Dr Kallionpää is now at work on a fresh challenge – an operatic piece in collaboration with the Mixed Reality Laboratory at the University of Nottingham in the UK. She is working with a team of researchers to collect data from underwater sounds, which will then be integrated into the music composition. The team is also looking into the use of virtual reality in this innovative project.

 

"The audience can participate by sharing their own voices and memories during the performance through interactions in virtual reality," she says. "We hope that by using new technical solutions, we can bring new possibilities to opera and make it more accessible to the wider community."

 

It's not her first time working with interactive technologies. Prior to joining HKBU, Dr Kallionpää was a postdoctoral fellow at the University of Aalborg, Denmark, with a research focus on gamification as a composition technique.
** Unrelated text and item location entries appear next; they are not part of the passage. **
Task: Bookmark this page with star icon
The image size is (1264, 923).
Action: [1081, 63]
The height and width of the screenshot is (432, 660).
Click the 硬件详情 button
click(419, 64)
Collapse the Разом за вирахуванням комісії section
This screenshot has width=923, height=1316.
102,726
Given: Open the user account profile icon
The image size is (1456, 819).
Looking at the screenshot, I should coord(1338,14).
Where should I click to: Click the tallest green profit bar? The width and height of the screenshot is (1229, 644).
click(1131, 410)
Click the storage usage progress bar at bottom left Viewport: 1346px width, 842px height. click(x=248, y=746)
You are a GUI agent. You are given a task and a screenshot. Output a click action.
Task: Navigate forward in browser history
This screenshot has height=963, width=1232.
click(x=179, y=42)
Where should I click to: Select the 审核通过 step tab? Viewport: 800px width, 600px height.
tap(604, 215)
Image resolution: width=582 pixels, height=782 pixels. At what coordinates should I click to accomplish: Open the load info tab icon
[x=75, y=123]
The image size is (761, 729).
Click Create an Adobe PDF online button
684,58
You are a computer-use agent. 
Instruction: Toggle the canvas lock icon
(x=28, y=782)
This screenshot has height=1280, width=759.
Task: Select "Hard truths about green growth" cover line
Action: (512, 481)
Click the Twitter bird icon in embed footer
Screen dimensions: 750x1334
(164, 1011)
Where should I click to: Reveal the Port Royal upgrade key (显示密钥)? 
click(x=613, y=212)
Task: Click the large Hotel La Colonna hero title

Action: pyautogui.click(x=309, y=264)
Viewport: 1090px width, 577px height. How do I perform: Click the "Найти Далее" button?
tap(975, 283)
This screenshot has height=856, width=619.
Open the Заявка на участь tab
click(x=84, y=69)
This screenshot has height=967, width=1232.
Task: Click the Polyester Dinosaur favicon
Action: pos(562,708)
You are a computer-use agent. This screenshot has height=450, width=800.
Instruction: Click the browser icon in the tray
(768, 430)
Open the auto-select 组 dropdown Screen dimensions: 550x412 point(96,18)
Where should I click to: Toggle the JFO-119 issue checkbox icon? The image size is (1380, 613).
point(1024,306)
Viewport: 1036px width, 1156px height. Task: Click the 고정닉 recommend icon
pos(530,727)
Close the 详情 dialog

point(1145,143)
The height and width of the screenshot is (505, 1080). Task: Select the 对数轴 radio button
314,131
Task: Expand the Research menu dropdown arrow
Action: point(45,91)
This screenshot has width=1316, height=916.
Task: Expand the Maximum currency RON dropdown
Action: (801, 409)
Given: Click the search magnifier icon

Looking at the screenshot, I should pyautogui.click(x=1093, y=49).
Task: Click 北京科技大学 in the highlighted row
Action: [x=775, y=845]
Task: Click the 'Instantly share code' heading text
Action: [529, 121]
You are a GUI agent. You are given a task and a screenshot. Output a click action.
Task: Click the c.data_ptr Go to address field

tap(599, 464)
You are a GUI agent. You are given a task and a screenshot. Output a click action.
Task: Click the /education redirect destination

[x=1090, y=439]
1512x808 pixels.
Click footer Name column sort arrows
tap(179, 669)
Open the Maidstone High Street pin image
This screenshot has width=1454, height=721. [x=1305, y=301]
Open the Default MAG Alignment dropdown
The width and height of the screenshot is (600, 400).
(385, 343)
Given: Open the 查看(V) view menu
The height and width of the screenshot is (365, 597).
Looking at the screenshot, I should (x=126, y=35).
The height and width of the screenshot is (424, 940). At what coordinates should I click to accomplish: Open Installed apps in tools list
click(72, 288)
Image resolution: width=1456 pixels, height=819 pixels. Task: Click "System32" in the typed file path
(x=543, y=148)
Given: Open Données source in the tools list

In the artistic research project Climb, she combined contemporary piano with elements of computer games to create an interactive musical experience, in which the pianist's actions determine the path they take through the game. "I'm definitely interested in incorporating technical elements into my pieces," she says, adding that each project should be treated individually and that the composer should find the best way to convey their artistic ideas.

 

Exploring new possibilities

 

Being part of a collaborative research team enables Dr Kallionpää to exchange ideas with her peers and find inspiration for her work as a composer and a scholar. She sees the move to Hong Kong as an opportunity to establish more research collaborations and gain new perspectives in her career. At HKBU, she has been working with Dr Andrew Sutherland of the Department of Music on a study on opera. "The University provides plenty of possibilities for research collaborations. I look forward to working with colleagues from different disciplines to create new projects," she says.

 

From the waters of southwest Finland to the shores of Hong Kong, Dr Kallionpää continues to draw inspiration from nature, something that has always been close to her heart. She believes that composers should create works based on what they are passionate about, and she encourages students in her composition class to be authentic. "When composing a piece, it is important to find out what inspires you, interpret that idea into the music, and create something you're proud of," she says.

 

All photos in the article are provided by Dr Kallionpää.